What is the history of toothpaste? It’s hard to imagine dental care today without a toothbrush or toothpaste. They’re such well-designed and efficient ways to fight cavities and tooth decay. Yet have you ever wondered how these items we take for granted came to be?
It may not sound interesting on the surface, but the history of this common item dates back to the ancient world. It just goes to show how much people cared about having a beautiful smile.
Ancient Egyptian Toothpaste
The first toothpaste (used sometime between 5000 BC and 3000 BC) was a type of polishing cream. This dental cream would be applied to the teeth and removed with a rag. Common ingredients of this Ancient Egyptian toothpaste included ground eggshells, ground ox hooves, myrrh, and pumice. While it might have been effective, it probably didn’t taste all that great.
Other Toothpaste of the Ancient World
The Egyptians weren’t the only ones with a dental cream The Ancient Greeks and the Ancient Romans also had their versions of dental creams, which were perhaps inspired by the Egyptian version. These Greek and Roman dental creams probably didn’t taste good either, often containing tree bark, charcoal, oyster shells, and ground-up bones.
The Ancient Chinese had a much more fragrant and palatable dental cream that’s traced back to 500 BC. This Chinese dental cream often included ginseng or mint to improve the breath.
19th Century Tooth Powders
Many people use baking soda to brush their teeth. It’s a practice that’s hundreds of years old. Back in the 1800s, tooth powders were a common way to clean teeth. These powders were not as safe as baking soda, however. Common ingredients back then included chalk, salt, crushed brick, and charcoal, all of which could possibly harm tooth enamel and the gumline.
The Birth of Toothpaste as We Know It
Toothpaste in a recognizable form was born in the 1820s. It involved soap being added to tooth powders. Chalk would be added to this toothpaste in the 1850s. By 1873, Colgate would begin mass-producing this revolutionary toothpaste product.
The Invention of the Toothpaste Tube
We take the toothpaste tube for granted these days, but the fact is that toothpaste used to be sold in jars and boxes up until the 1880s. During that decade of the 19th century, Dr. Washington Sheffield sold his toothpaste in a convenient collapsible tube.
The 1950s: Putting Fluoride in Toothpaste
One of the last key innovations in the history of toothpaste is the addition of fluoride. Water fluoridation started in the United States during the 1940s.
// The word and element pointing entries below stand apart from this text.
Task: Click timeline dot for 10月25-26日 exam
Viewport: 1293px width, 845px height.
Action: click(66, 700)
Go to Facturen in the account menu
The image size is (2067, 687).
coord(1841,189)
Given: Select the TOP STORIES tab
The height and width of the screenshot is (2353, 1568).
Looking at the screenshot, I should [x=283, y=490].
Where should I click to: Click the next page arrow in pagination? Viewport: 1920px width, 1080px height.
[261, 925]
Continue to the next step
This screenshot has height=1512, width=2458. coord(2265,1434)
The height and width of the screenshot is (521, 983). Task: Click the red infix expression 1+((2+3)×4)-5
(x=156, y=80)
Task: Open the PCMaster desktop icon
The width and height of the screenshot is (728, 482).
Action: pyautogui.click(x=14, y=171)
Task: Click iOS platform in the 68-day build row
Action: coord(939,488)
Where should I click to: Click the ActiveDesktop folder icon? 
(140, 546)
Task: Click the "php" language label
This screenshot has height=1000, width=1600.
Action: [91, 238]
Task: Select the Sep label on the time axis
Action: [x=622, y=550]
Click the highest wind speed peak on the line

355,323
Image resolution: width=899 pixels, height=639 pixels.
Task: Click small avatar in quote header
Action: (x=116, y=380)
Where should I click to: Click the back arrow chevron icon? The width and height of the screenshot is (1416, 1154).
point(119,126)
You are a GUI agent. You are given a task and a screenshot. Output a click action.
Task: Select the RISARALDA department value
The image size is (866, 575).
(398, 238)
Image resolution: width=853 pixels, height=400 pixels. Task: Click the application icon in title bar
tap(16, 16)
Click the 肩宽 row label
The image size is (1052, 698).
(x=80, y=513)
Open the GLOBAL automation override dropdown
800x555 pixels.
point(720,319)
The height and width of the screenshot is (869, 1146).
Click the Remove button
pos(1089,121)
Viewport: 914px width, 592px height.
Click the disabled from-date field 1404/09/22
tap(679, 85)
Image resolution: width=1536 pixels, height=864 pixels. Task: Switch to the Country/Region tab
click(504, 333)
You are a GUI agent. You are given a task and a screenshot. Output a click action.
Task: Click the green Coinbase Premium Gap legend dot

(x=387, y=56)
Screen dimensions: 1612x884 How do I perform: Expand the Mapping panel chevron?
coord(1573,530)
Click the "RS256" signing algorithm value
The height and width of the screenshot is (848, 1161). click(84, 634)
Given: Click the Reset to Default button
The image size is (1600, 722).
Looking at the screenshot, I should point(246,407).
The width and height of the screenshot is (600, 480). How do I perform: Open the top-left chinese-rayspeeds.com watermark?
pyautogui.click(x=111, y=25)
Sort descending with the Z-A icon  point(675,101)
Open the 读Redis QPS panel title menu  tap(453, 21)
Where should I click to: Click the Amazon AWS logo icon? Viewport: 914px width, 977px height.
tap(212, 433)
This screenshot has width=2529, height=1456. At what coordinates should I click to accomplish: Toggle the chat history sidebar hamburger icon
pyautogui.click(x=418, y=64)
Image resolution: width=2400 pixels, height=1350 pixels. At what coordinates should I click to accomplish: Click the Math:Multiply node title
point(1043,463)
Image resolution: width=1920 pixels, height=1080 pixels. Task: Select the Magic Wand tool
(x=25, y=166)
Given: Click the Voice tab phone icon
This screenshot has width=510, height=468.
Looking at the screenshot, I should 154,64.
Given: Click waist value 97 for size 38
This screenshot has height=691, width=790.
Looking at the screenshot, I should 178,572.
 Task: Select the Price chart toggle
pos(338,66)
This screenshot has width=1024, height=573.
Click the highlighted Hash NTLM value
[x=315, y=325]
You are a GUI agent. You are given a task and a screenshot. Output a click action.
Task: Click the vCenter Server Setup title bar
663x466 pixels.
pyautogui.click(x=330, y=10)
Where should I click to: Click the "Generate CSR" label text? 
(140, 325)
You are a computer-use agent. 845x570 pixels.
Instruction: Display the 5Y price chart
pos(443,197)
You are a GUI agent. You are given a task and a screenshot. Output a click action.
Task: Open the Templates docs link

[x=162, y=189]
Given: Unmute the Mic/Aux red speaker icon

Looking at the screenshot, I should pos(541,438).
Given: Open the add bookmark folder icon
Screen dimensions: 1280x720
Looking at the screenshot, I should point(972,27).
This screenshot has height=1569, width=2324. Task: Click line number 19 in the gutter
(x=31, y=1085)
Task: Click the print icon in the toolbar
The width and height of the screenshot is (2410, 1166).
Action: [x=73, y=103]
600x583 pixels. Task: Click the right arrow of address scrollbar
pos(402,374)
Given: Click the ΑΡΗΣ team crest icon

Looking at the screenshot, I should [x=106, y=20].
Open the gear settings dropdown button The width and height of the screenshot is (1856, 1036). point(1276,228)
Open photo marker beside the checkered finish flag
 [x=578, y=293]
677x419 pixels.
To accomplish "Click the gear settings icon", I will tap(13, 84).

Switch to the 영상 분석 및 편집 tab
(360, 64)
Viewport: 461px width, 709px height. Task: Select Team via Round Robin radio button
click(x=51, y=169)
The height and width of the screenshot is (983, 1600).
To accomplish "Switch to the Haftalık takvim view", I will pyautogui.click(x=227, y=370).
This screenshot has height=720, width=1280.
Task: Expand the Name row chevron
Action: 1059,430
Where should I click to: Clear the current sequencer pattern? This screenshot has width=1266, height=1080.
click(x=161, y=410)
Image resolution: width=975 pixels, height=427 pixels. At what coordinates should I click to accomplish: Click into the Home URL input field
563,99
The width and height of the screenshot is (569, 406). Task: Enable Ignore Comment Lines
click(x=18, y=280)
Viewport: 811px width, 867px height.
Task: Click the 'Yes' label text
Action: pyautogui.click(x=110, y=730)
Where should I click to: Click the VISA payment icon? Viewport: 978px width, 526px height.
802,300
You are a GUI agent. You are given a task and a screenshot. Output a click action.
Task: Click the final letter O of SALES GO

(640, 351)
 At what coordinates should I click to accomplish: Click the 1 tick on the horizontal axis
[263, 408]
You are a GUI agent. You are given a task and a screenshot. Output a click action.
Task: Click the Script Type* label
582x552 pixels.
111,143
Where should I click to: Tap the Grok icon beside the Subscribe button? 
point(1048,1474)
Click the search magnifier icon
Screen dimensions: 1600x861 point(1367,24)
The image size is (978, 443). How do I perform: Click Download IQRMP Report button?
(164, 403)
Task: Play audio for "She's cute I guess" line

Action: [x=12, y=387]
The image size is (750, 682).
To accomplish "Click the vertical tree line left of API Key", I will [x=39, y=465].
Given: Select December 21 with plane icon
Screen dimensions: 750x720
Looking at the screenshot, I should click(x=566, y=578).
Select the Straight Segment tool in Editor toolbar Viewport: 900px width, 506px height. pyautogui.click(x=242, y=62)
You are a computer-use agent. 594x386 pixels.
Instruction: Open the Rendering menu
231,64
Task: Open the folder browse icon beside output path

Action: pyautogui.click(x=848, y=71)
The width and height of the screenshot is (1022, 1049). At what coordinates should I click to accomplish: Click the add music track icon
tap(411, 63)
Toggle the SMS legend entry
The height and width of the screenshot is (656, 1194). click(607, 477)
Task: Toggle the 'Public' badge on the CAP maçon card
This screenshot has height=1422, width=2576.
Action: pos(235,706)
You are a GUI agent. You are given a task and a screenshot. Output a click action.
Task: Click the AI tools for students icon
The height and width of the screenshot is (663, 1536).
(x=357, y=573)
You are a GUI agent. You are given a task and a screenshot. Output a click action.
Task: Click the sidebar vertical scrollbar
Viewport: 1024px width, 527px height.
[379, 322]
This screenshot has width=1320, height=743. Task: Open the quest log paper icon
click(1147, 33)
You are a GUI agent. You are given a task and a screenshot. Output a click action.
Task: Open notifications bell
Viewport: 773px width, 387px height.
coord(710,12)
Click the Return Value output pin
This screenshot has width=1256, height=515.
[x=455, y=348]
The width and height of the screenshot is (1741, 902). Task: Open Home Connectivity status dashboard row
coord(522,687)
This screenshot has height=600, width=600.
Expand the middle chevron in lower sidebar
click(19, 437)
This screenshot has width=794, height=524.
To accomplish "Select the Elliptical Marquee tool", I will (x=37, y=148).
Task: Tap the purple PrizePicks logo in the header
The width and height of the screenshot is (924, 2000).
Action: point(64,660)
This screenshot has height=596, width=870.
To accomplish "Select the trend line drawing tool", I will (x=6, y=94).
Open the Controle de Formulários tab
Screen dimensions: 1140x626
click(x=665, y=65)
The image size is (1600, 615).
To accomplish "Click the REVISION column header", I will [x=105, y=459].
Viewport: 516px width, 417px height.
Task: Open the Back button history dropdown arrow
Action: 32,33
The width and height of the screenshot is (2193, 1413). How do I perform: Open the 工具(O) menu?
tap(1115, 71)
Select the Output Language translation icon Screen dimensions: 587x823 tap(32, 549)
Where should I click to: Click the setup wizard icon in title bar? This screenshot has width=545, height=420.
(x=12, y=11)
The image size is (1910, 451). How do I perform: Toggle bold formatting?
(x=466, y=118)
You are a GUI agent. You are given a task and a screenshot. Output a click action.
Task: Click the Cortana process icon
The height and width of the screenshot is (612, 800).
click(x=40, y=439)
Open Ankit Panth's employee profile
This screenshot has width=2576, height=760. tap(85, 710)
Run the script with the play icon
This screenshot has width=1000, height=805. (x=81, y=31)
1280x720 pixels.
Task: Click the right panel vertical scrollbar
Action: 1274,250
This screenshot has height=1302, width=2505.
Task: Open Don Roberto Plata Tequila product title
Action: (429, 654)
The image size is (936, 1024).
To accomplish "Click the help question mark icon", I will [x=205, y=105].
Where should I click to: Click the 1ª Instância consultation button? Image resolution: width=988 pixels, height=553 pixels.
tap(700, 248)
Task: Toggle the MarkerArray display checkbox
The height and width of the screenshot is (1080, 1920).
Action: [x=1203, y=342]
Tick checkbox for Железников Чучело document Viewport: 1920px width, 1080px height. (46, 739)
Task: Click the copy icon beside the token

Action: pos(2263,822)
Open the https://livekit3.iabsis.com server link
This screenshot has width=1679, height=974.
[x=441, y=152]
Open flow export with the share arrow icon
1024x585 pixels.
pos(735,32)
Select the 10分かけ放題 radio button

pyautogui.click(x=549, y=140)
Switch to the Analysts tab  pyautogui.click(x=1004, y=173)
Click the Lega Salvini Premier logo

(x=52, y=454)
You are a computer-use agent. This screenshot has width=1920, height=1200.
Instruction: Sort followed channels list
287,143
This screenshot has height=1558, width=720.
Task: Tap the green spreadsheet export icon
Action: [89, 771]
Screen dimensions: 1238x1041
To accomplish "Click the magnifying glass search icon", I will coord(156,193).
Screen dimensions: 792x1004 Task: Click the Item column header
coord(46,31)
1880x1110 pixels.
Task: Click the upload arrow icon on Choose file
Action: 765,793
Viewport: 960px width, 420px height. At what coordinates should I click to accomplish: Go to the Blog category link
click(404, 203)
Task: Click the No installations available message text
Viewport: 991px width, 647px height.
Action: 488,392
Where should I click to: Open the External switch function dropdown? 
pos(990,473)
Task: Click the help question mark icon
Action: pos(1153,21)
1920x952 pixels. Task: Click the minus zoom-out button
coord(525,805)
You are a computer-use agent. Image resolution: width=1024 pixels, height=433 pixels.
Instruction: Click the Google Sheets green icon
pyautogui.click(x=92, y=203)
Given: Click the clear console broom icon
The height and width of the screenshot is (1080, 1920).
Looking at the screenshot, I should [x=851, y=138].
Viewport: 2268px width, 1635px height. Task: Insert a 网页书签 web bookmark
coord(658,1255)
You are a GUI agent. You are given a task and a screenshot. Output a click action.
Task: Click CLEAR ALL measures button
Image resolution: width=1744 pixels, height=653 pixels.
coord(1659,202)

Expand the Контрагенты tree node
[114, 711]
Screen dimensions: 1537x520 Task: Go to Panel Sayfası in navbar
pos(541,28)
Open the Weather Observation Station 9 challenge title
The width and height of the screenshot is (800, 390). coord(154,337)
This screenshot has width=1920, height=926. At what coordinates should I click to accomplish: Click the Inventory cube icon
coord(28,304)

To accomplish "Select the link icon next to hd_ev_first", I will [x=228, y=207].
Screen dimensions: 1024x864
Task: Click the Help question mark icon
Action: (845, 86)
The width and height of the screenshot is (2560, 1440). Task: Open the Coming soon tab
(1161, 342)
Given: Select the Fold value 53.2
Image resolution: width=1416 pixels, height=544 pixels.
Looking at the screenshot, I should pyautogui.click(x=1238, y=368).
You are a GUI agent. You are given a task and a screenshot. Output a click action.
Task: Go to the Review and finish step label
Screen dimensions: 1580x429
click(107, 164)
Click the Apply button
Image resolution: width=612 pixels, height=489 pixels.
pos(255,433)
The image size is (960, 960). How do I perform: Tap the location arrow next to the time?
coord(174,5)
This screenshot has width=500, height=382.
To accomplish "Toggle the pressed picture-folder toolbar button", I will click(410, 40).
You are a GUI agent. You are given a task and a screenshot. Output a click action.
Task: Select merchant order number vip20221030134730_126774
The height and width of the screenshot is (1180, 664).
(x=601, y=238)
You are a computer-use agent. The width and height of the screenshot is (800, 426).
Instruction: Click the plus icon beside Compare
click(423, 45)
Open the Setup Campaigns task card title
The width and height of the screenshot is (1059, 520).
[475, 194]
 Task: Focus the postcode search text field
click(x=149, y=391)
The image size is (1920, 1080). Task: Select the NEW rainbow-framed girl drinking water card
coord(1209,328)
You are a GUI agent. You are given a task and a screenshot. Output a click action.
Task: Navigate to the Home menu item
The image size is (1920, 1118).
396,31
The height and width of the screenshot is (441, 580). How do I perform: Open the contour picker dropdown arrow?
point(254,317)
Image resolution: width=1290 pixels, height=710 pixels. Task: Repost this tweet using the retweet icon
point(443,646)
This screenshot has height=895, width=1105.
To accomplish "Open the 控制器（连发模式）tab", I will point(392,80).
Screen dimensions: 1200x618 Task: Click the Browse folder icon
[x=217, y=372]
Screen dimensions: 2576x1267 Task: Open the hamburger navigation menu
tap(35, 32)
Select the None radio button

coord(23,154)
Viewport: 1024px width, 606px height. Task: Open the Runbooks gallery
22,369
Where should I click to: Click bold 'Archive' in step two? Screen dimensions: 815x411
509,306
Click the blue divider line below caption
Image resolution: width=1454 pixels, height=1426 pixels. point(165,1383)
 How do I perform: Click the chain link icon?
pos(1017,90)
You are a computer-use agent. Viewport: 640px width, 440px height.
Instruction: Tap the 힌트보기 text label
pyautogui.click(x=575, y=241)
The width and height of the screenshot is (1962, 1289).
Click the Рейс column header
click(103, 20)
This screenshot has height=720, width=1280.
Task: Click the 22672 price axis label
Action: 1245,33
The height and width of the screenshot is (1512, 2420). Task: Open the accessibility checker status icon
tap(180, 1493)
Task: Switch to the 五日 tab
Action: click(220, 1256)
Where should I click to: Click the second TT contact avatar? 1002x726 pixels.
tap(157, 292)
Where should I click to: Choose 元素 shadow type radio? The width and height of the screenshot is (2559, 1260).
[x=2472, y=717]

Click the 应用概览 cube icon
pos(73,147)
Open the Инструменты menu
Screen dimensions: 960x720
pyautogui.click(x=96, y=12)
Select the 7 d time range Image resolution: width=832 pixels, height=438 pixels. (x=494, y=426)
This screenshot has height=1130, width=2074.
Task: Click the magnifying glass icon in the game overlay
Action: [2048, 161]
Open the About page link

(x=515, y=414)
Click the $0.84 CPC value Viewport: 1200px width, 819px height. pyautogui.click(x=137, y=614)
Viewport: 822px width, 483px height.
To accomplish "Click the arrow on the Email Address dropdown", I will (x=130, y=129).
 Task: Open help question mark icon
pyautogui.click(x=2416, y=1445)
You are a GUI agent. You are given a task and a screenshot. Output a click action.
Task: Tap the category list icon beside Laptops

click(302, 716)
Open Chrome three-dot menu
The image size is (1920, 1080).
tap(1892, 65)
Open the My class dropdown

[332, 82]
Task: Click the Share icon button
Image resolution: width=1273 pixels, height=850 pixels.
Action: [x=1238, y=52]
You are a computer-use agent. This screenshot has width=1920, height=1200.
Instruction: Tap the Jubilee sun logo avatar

It makes sense that fluoride would get added to toothpaste in order to improve the strength of a person’s tooth enamel.
More Recent Toothpaste History
Since the 1950s, the key innovations in toothpaste have tended to involve cosmetics and comfort. Teeth whitening and dental bleaching ingredients have made their way into toothpaste to help brighten smiles. In addition, there are special toothpaste’s on the market that is designed for people who suffer from tooth sensitivity, as well as, toothpaste for people with periodontal disease.